A report by Katharine Newton KC published last December found reference to players’ ethnic, racial and religious origins was “entirely normalised and tolerated behaviour” within the dressing-room culture between the mid-1990s until around 2013, under the misguided belief that it was acceptable ‘banter’.
Newton was commissioned to carry out the report in 2021 after allegations of discrimination were made by former Essex players Jahid Ahmed, Maurice Chambers and Zoheb Sharif.
The club revealed on Wednesday that sanctions have now been issued, but have not confirmed who has been sanctioned, how many individuals are involved and what the nature of those sanctions are.
Mohindru told the PA news agency: “I am not going to give a number because it’s about jigsaw identification.

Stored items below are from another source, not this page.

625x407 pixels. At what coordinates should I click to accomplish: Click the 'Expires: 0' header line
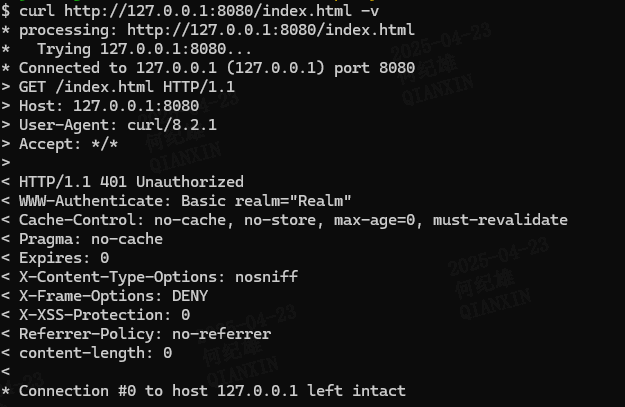[64, 258]
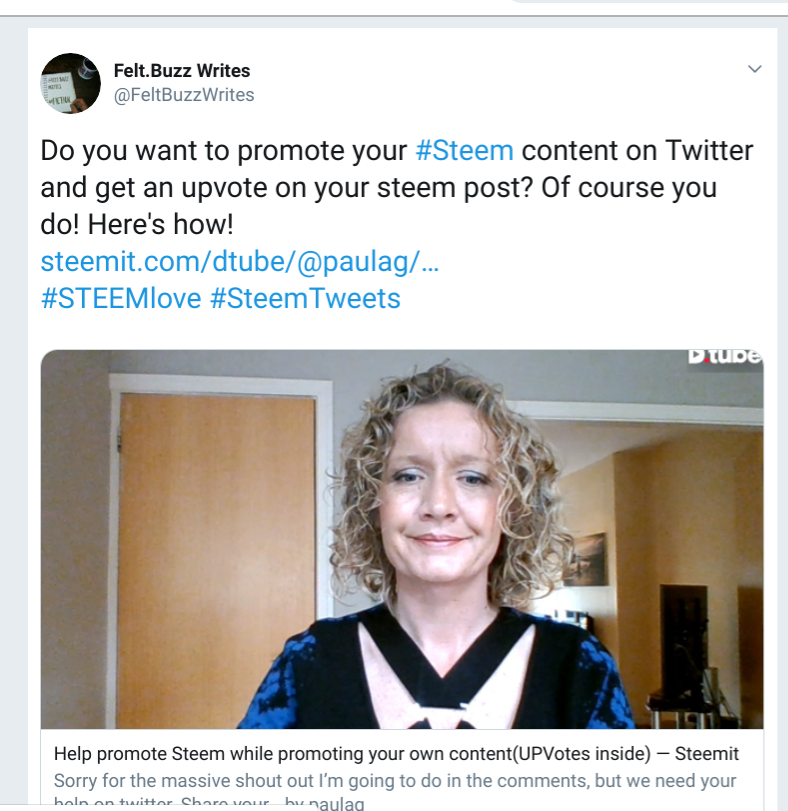Viewport: 788px width, 811px height.
Task: Open the tweet options chevron menu
Action: pos(754,69)
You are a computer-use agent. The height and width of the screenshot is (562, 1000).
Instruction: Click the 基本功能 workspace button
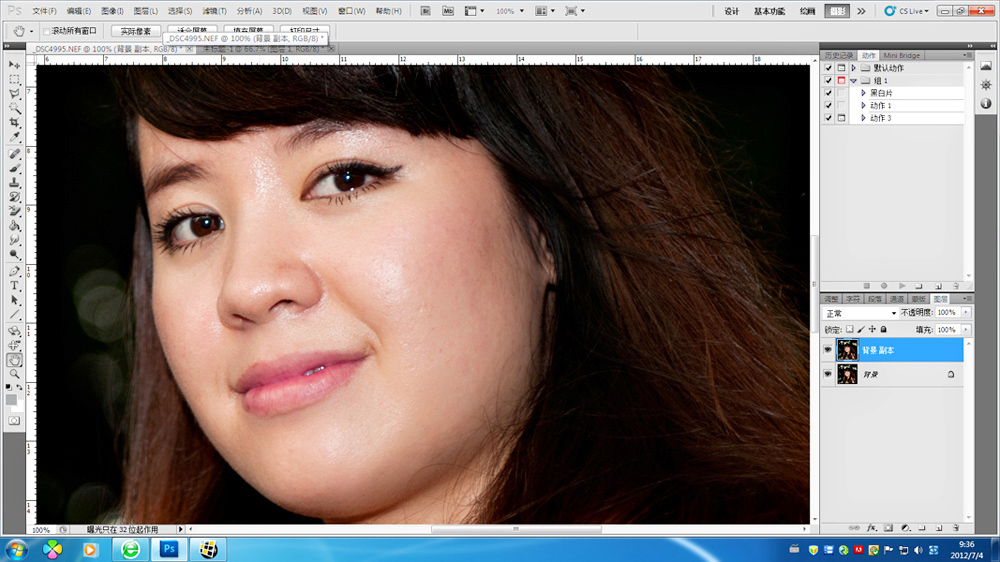[x=769, y=11]
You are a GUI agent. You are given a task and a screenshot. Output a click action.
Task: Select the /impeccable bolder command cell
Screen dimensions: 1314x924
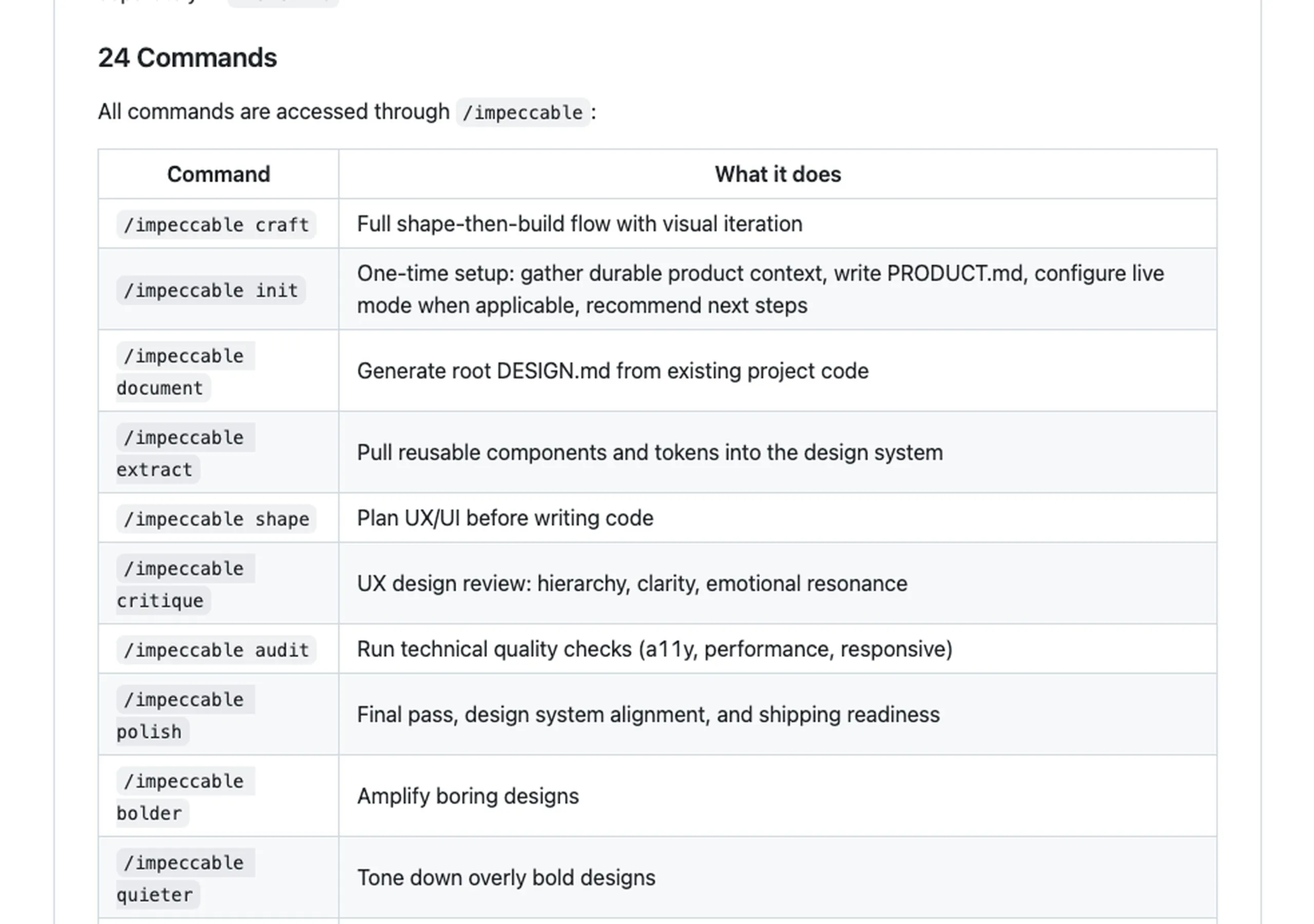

“Everyone who has been implicated and had an adverse finding in the report has been sanctioned in some way.
“When the report came out we gave it to the independent panel, who then had nothing off the table for them at that stage. They could decide what was appropriate from bans, to losing membership to bans from the ground.
“That was then sent back to the board and everybody had an opportunity to make representation with regards to mitigating circumstances or anything we thought the board should take into consideration.
“The board then took the starting point that the panel had thought or the range, took mitigation into place and then we imposed the sanction.
If we had revealed it, I am sure we would have been criticised for that and by not revealing it, we’ll be criticised for that, but what I can say is it has been a very strong process
Essex chair Anu Mohindru
“Each person has been told individually.